Tetap senyum, itulah yang dilakukan Yusmarni untuk menenangkan anak-anak itu. Terkadang ia harus menatap mereka dengan sorotan mata yang tajam sebagai tanda isyarat bahwa anak-anak itu akan dimarahi. ”Tak pernah anak-anak itu kami hukum. Mental mereka tak sama dengan orang normal lainnya,” ujarnya sambil sesekali menyeka keringat di pipinya.
Selama 15 tahun profesi sebagai guru sekolah luar biasa itu ia tekuni dengan santai dan itu adalah bagian dari hidupnya. Mengajar anak-anak cacat adalah sebuah tujuan hidup dan bukan untuk kegiatan amal bagi Yusmarni. Ia mengaku termotivasi untuk mengangkat derajat hidup anak-anak cacat atau yang berkebutuhan khusus itu agar bisa mandiri, tidak tergantung kepada orang lain maupun dalam bermasyarakat.


Tentunya ini suatu cita-cita mulia bagi anak pensiunan PNS itu. Menurut dia sejak lulus SMA di Pekanbaru, ia tertarik mengambil formulir pendaftaran sebagai calon mahasiswa diploma dua (D2) sekolah guru pendidikan luar biasa (PGSLB). Dua tahun menimbah ilmu sebagai calon guru untuk sekolah anak-anak cacat itu, ia memilih jurusan tuna grahita (cacat mental).


Bermodalkan ijazah D2 tuna grahita, ia diterima sebagai guru di sekolah luar biasa . 15 Tahun sudah ia mengabdi di sekolah khusus itu. Lebih banyak rasa bahagianya ketimbang duka selama belasan tahun berdedikasi mengajarkan anak-anak cacat tersebut.
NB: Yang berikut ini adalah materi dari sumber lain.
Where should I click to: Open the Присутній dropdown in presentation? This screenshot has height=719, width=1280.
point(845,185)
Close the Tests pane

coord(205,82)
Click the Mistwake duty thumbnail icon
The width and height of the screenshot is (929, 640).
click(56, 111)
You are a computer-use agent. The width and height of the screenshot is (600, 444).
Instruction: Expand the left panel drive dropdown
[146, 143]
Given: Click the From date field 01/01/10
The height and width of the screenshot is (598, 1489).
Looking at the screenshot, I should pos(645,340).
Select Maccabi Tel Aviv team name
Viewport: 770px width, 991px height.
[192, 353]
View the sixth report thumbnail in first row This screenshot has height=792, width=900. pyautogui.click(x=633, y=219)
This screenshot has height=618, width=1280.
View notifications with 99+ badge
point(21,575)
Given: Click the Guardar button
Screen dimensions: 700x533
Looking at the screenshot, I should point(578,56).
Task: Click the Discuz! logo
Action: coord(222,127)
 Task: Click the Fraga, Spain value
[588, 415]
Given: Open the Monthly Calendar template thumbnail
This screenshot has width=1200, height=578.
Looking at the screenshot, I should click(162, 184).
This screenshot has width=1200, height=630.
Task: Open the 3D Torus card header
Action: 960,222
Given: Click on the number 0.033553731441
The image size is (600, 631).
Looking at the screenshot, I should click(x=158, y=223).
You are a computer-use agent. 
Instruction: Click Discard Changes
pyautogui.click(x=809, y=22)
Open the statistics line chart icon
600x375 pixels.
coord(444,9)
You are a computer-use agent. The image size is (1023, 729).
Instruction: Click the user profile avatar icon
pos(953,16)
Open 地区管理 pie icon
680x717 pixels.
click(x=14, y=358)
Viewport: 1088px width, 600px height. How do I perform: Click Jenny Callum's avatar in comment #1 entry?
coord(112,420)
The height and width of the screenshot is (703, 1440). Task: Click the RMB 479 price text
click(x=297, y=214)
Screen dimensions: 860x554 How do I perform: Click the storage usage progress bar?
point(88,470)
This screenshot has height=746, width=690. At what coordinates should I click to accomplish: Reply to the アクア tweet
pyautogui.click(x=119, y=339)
Tak ada pujian atau penghargaan atas pengabdian itu. Hanya menyandang status pegawai negeri sipil, dan seabrek harapan agar anak didiknya bisa berguna di tengah-tengah kehidupan berbangsa dan bernegara.


Atas pengabdiannya, istri seorang guru sekolah dasar ini mengaku sudah tiga anak muridnya hidup mandiri dan bisa bekerja seperti anak-anak normal lainnya. Dua diantaranya kini bekerja di Rumah Sakit , sedangkan satu lainnya bekerja di sebuah salon kecantikan.


Menurut dia ada dua siswanya yakni Wiwid (tuna grahita) waitres dan Norfaizal (tuna rungu) bagian laundry di RSBK, sedangkan Megawati saat ini bekerja di salah satu salon kecantikan di kompleks ruko . “Dari banyaknya siswa itu, baru tiga orang yang diketahui memiliki pekerjaan tetap setara dengan anak normal lainnya,” ujar dia.


Terbiasa menghadapi anak-anak cacat itu tidak serta merta membuatnya bisa berkomunikasi dengan semua anak cacat khususnya yang tidak bersekolah. Pasalnya, bahasa isyarat yang sekolah dan tidak, itu jauh berbeda.